O juiz federal Sergio Moro, que atua nos processos da Operação Lava Jato, disse em decisão que as interceptações de celulares BlackBerry, que ele autorizou, não ferem nenhum tratado internacional porque não havia alvos de fora do país entre os investigados. A Lava Jato apura desvios e pagamento de suborno a diretores da Petrobras e políticos. Os tratados a que o juiz se referiu visam agilizar a troca de informações em investigações criminais.

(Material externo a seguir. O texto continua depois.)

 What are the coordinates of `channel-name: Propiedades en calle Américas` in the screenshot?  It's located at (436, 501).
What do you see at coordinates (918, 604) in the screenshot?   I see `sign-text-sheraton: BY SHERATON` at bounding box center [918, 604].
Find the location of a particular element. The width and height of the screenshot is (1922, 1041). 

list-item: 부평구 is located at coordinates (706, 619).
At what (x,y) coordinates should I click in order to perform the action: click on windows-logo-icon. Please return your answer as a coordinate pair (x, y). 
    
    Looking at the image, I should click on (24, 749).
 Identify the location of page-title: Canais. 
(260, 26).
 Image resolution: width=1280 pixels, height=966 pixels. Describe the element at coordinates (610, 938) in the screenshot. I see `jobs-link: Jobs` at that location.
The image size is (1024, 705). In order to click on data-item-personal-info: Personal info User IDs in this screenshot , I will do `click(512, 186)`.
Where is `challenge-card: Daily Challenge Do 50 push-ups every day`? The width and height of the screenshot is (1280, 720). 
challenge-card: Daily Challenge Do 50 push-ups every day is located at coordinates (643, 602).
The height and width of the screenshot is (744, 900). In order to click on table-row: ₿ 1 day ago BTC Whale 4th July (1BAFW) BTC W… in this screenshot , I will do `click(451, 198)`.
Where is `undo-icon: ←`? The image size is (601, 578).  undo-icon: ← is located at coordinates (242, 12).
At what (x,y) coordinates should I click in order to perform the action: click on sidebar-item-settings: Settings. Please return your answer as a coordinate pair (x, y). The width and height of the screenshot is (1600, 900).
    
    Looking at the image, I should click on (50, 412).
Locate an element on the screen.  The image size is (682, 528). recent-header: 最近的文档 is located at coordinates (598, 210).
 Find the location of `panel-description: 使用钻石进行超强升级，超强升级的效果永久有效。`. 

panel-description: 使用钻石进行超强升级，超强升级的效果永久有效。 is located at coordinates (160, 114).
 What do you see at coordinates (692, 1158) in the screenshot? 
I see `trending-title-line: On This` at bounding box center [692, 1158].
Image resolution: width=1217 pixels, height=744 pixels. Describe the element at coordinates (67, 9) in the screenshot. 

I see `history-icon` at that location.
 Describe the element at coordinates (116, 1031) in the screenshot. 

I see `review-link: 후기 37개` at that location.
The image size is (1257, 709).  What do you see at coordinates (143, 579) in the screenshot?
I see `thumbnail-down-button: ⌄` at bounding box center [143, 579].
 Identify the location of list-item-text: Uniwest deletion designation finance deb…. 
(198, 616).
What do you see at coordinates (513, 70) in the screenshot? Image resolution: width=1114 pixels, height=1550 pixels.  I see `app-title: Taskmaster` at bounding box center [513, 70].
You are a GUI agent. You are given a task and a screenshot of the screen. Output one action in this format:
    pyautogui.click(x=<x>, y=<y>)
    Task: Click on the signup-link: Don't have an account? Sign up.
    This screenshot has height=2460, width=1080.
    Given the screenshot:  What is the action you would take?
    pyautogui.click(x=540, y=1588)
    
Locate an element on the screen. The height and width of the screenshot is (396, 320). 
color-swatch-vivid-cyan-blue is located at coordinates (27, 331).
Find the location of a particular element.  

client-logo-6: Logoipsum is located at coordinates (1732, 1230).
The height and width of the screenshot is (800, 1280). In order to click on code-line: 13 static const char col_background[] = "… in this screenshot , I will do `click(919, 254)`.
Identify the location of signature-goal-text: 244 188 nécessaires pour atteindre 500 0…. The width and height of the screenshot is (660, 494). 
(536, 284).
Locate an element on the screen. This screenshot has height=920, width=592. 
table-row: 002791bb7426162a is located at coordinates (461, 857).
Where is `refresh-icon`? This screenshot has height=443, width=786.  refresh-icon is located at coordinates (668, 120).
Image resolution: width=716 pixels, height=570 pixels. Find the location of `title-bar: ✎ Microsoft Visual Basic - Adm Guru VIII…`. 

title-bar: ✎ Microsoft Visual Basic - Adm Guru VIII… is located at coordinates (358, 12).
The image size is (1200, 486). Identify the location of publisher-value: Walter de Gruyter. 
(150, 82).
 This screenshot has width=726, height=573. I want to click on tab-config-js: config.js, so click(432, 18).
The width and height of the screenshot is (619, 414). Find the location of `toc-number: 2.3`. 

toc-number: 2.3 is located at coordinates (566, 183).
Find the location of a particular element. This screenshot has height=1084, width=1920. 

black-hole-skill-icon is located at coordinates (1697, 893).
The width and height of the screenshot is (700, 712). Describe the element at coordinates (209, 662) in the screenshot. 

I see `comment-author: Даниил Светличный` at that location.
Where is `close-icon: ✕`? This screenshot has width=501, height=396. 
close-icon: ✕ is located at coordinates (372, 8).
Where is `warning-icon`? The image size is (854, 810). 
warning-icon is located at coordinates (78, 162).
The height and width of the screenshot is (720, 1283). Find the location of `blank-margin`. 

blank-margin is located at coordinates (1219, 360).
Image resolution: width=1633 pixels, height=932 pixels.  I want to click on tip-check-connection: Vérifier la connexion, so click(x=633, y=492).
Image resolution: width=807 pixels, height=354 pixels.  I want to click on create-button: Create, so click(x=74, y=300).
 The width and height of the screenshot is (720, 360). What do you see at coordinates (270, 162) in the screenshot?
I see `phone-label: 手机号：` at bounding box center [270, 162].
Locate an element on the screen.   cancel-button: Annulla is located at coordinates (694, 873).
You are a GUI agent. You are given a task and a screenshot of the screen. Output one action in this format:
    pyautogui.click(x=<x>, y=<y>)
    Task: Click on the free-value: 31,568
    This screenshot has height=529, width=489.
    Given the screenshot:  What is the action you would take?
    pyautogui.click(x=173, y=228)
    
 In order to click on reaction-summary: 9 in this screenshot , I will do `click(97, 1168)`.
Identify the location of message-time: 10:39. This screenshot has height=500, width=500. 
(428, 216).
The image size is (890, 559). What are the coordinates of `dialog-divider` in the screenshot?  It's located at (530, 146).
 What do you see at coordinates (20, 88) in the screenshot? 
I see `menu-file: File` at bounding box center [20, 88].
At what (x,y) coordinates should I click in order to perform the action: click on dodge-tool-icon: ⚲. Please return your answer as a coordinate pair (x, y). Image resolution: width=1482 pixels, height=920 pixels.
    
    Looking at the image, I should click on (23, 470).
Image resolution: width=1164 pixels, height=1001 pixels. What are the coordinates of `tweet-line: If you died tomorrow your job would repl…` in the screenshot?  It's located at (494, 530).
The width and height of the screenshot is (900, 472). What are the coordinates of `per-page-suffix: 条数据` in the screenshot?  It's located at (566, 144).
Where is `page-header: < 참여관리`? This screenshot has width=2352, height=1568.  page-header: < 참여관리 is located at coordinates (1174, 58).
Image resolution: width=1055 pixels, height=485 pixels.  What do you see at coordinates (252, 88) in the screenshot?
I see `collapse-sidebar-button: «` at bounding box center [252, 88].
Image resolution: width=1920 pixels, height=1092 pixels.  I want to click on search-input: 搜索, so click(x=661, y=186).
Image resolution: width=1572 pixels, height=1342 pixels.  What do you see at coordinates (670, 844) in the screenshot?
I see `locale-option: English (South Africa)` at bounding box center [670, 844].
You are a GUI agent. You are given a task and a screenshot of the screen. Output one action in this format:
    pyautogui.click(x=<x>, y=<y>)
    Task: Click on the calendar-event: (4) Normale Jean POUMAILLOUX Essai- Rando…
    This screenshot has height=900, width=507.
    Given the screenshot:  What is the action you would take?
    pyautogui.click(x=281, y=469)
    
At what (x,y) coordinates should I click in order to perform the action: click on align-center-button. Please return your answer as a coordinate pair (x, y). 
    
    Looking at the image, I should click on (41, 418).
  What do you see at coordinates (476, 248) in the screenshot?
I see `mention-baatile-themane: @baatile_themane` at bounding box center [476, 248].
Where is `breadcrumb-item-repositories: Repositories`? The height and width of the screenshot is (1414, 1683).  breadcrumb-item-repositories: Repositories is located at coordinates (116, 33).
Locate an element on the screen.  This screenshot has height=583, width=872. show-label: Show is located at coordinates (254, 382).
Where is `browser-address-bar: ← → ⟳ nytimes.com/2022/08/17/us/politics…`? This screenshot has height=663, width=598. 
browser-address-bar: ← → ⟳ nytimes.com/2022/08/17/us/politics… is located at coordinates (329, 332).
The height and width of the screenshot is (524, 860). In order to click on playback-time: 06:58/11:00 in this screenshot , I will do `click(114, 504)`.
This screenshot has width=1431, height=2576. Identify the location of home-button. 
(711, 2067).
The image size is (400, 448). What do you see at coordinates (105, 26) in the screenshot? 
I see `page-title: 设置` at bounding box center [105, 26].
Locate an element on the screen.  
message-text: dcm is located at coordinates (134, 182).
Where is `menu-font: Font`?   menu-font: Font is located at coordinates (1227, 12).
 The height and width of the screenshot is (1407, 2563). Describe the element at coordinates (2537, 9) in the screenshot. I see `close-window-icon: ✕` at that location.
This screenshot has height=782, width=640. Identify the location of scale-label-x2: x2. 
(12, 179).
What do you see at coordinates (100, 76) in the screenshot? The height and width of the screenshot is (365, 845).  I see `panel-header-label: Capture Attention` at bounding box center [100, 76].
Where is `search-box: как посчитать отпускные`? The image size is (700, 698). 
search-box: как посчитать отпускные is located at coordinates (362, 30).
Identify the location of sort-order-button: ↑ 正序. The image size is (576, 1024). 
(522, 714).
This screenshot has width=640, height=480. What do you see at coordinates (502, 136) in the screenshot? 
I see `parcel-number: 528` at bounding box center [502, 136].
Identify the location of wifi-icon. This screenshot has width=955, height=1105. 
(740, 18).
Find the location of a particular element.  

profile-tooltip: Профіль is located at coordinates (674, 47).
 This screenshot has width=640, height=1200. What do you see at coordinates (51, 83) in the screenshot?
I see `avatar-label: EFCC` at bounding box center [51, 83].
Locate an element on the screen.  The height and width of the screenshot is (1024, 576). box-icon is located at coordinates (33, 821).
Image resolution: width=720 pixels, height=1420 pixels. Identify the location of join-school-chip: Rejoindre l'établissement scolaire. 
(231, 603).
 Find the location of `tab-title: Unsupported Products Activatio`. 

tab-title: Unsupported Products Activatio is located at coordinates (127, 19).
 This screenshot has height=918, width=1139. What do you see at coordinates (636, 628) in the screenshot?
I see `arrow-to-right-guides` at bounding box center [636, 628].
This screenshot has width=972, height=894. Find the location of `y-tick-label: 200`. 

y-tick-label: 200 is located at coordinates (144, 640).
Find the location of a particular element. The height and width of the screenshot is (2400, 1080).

A resposta de Moro foi dada a um questionamento da defesa do ex-deputado Luiz Argôlo, para quem teria de haver um pedido de cooperação internacional para interceptar um BlackBerry porque o fabricante do aparelho, a RIM, fica no Canadá. Outros réus da Lava Jato, como os diretores da OAS, já haviam apresentado o mesmo tipo de argumento para tentar anular as interceptações, mas não tiveram sucesso.
O juiz afirma que não houve nenhuma ilegalidade com as medidas adotadas em torno desses celulares. “A cooperação jurídica internacional só seria necessária caso se pretendesse, por exemplo, interceptar pessoas residentes no exterior, o que não é o caso”, afirma, em despacho incluído na ação penal de Argôlo nesta quinta (18).
Segundo Moro, a BlackBerry tem escritório no Brasil e a Justiça brasileira pode “ordenar interceptação telemática de troca de mensagens através do BlackBerry Messenger [serviço de mensagens] quando os crimes ocorrem no Brasil e quando os interlocutores são residentes no Brasil”.
Ele diz na decisão que “não tem a menor relevância a questão relativa à forma de implementação da diligência, se os ofícios judiciais ou da autoridade policial foram entregues a X ou Y, se foram selados ou não, se o endereço foi escrito corretamente, com utilização de letra cursiva ou não. Essas são questiúnculas relativas a formalidades”.
O juiz ainda compara o caso do BlackBerry com o Google americano e sua subsidiária brasileira.
Inicialmente, o Google se recusava a atender ordens judiciais brasileiras sob a alegação de que os servidores pelos quais trafegam seus serviços estão fora do Brasil. O STJ (Superior Tribunal de Justiça) determinou que o Google entregasse a investigadores mensagens do seu serviço de e-mail, o Gmail.
A ministra Laurita Vaz, citada por Moro no despacho, mandou o Google entregar as mensagens de brasileiros investigados em abril de 2013 e determinou a aplicação de uma multa diária de R$ 50 mil caso o gigante da internet não cumprisse a decisão. “Não se pode admitir que uma empresa se estabeleça no país, explore o lucrativo serviço de troca de mensagens por meio da internet -o que lhe é absolutamente lícito- mas se esquive de cumprir as leis locais”, disse a ministra do STJ à época.
Moro afirma que é tão flagrante que não houve ilegalidade alguma que nenhuma autoridade canadense reclamou de violação do tratado de cooperação, assinado entre os dois países em 2009.
SEM O MINISTRO
O juiz recusou também o pedido de Argolo de que o ministro da Justiça, José Eduardo Cardozo, e o chefe do DRCI (Departamento de Recuperação de Ativos e Cooperação Jurídica Internacional) servissem como testemunhas do ex-parlamentar. O DRCI centraliza os pedidos de cooperação com outros países.
Para Moro, a tentativa de convocar Cardozo e o diretor do DRCI seria para “questionar a validade da interceptação do BlackBerry”, o que já foi considerado legal pelo juiz. “A prova pretendida, com a oitiva [testemunho] dessas duas testemunhas, é, portanto, manifestamente irrelevante, não se justificando a sua produção”.
O juiz aceitou que o deputado Paulo Pereira da Silva (SDD-SP) seja testemunha de Argolo -antes de perder a última eleição, o ex-deputado integrava esse partido.
Argolo é acusado de corrupção, lavagem de dinheiro, formação de quadrilha e peculato (desvio de recursos praticado por servidor público). O ex-deputado baiano é apontado pela Procuradoria como sócio oculto do doleiro Alberto Youssef numa empreiteira.
Conforme a denúncia, o doleiro bancava despesas do então deputado baiano, comprou-lhe bens caros -como um helicóptero e tratores de construção civil -e pagava uma mesada que variava entre R$ 30 a R$ 300 mil por mês, de acordo com o doleiro.
No curso da investigação, segundo a Procuradoria, foram identificados depósitos que totalizaram R$ 378 mil feitos pelo doleiro em contas de parentes, funcionários e empresas indicadas por Argolo.